O filme é dividido em seis segmentos, cada um centrado num personagem diferente da cidade afetada pelo desaparecimento. Essa escolha estrutural não é apenas técnica: é um argumento sobre como o mesmo evento pode ser vivido de formas completamente distintas dependendo de quem o experimenta e do que cada um tem a perder.

A professora Justine, interpretada por Julia Garner, é a perspectiva que o espectador conhece primeiro e com quem mais tende a se identificar, já que é também a que recebe mais acusações públicas sem provas. Archer, o pai vivido por Josh Brolin, funciona como contraponto: um homem de ação que prefere o confronto direto à espera passiva, e que vai tão longe na busca por respostas que começa a cruzar linhas que ele mesmo não percebe ter cruzado.

Marcus, o diretor da escola interpretado por Benedict Wong, ocupa o papel do personagem institucional que sabe mais do que está dizendo mas não sabe o que fazer com o que sabe. Paul, o policial de Alden Ehrenreich, representa o ordinário absorto pelas suas próprias crises antes de ser forçado a prestar atenção no que está acontecendo ao redor. James, o personagem de Austin Abrams, é o único que viu algo daquela noite, mas a sua posição social e seus próprios problemas tornam seu testemunho invisível para quem tem o poder de agir.

A tia Gladys como eixo do terceiro ato

Amy Madigan como a tia Gladys é o personagem que concentra o clímax do filme e também o mais discutido pelos espectadores que preferiram um desfecho diferente. Sem entrar em detalhes que comprometam a experiência de quem ainda vai assistir: Gladys representa a dimensão sobrenatural do filme, e o filme recusa-se a tratar essa dimensão com as convenções de horror que o público habituado ao gênero poderia esperar.

O fenômeno das crianças desaparecidas no imaginário coletivo

A premissa do desaparecimento coletivo de crianças ativa uma ansiedade que vai além do gênero cinematográfico. É uma das formas de violência que qualquer comunidade humana classifica como inaceitável independente de contexto cultural ou histórico, e o cinema explorou esse território de formas muito diferentes, desde o suspense policial até o sobrenatural. A especificidade de A Hora do Mal está em como o filme recusa a separar o medo sobrenatural do medo institucional: quem realmente falhou com as crianças é uma pergunta que o filme levanta de formas que o final não resolve completamente.

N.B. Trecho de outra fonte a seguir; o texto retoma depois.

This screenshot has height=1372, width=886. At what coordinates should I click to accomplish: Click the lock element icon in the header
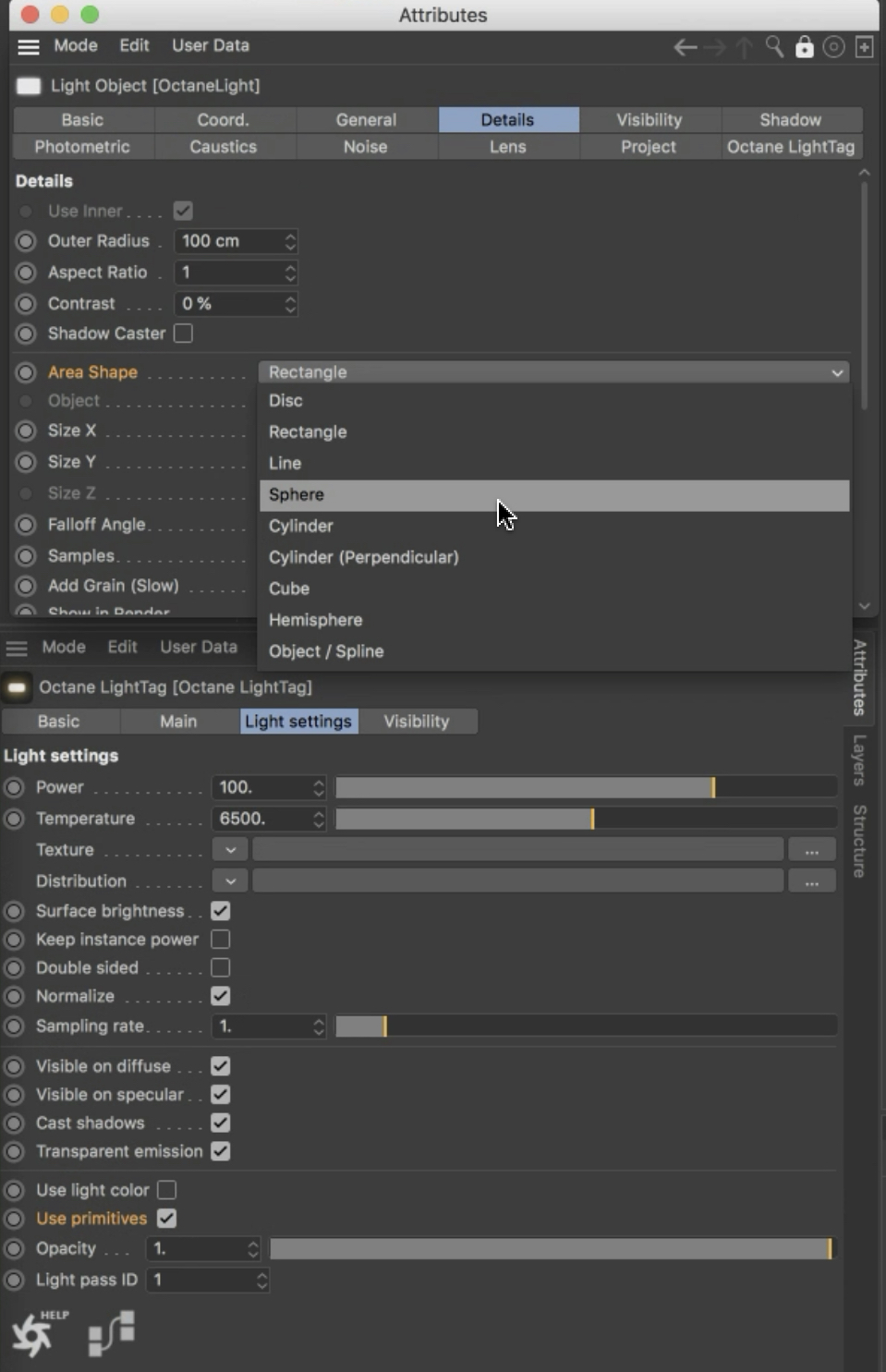point(805,47)
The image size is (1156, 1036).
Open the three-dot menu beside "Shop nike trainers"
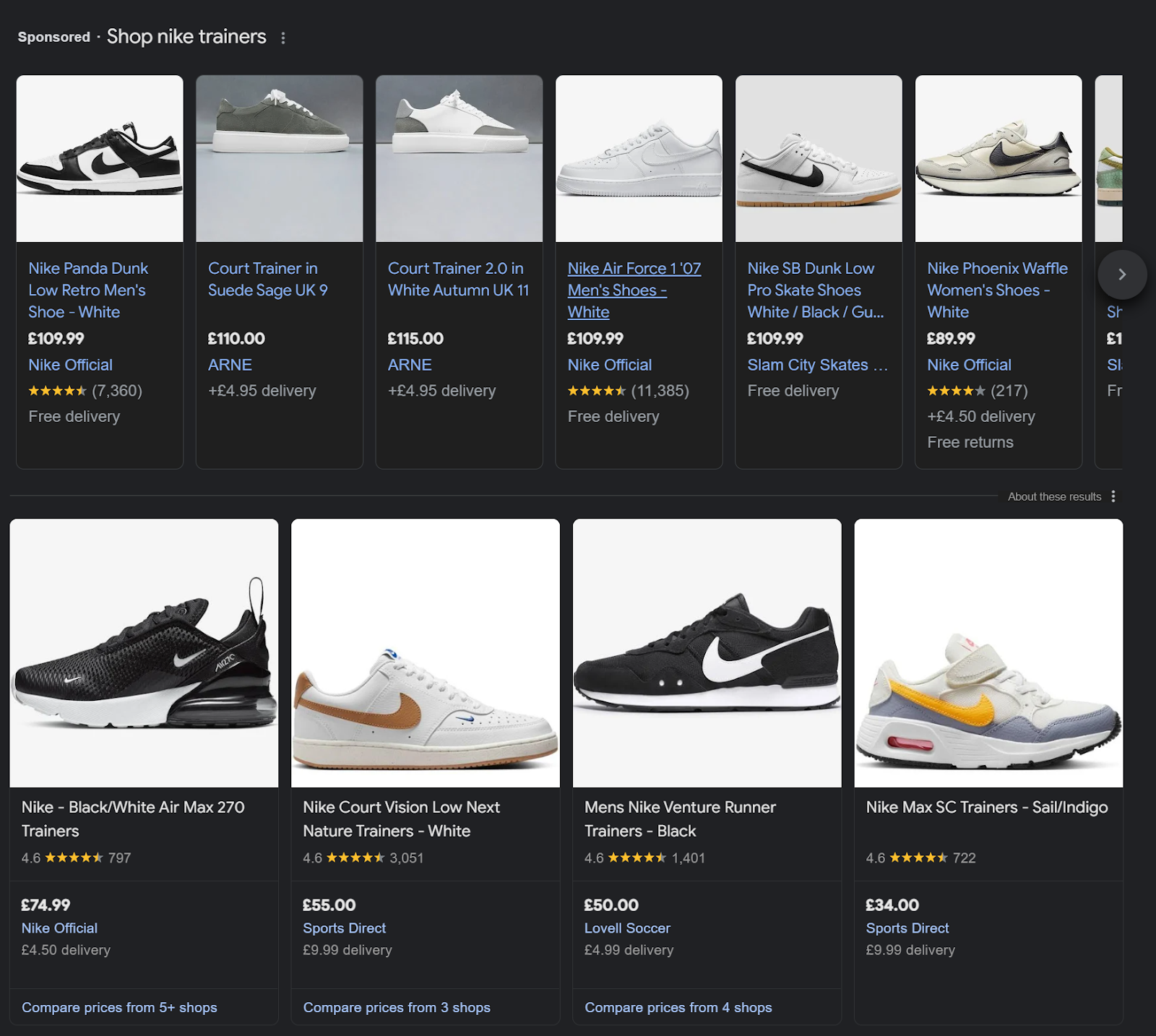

Essa ambiguidade não é descuido narrativo mas escolha deliberada, e é o que coloca A Hora do Mal numa tradição diferente do horror de entretenimento puro. O filme está disponível em streaming gratuito para quem quiser explorar essa abordagem.

Cinema gratuito e o valor do acesso sem barreiras

O crescimento das plataformas de streaming gratuitas no Brasil representa uma mudança real no acesso à cultura audiovisual. Títulos que antes exigiam assinaturas pagas, ida ao cinema ou compra de DVDs estão hoje disponíveis para qualquer pessoa com uma conta de e-commerce já existente e uma conexão razoável à internet. Essa democratização tem consequências que vão além do entretenimento imediato: mais pessoas têm acesso a referências culturais compartilhadas, a debates sobre cinema e a obras que moldam conversas sobre política, ética e experiência humana.

O modelo financiado por publicidade que sustenta esse acesso gratuito é o mesmo que sustentou a televisão aberta por décadas, e a diferença é que no streaming o usuário escolhe o que quer ver e quando quer ver, sem depender de grade de programação. Para quem vive em cidades do interior do Brasil com menos infraestrutura cultural urbana, essa combinação de liberdade de escolha e custo zero é especialmente significativa.

Filmes de terror que operam no registro dos sustos pontuais têm uma meia-vida emocional curta: o susto acontece, o espectador ri de si mesmo por ter levado aquilo a sério, e o filme é esquecido. A Hora do Mal aposta num tipo diferente de desconforto, aquele que fica porque toca em algo que não tem resolução clara. Perguntas sobre proteção, sobre o que comunidades fazem (e deixam de fazer) quando as crianças estão em perigo, sobre quem tem o poder de ser ouvido quando acontece algo que não se encaixa nas categorias disponíveis. Essas perguntas permanecem depois que os créditos sobem.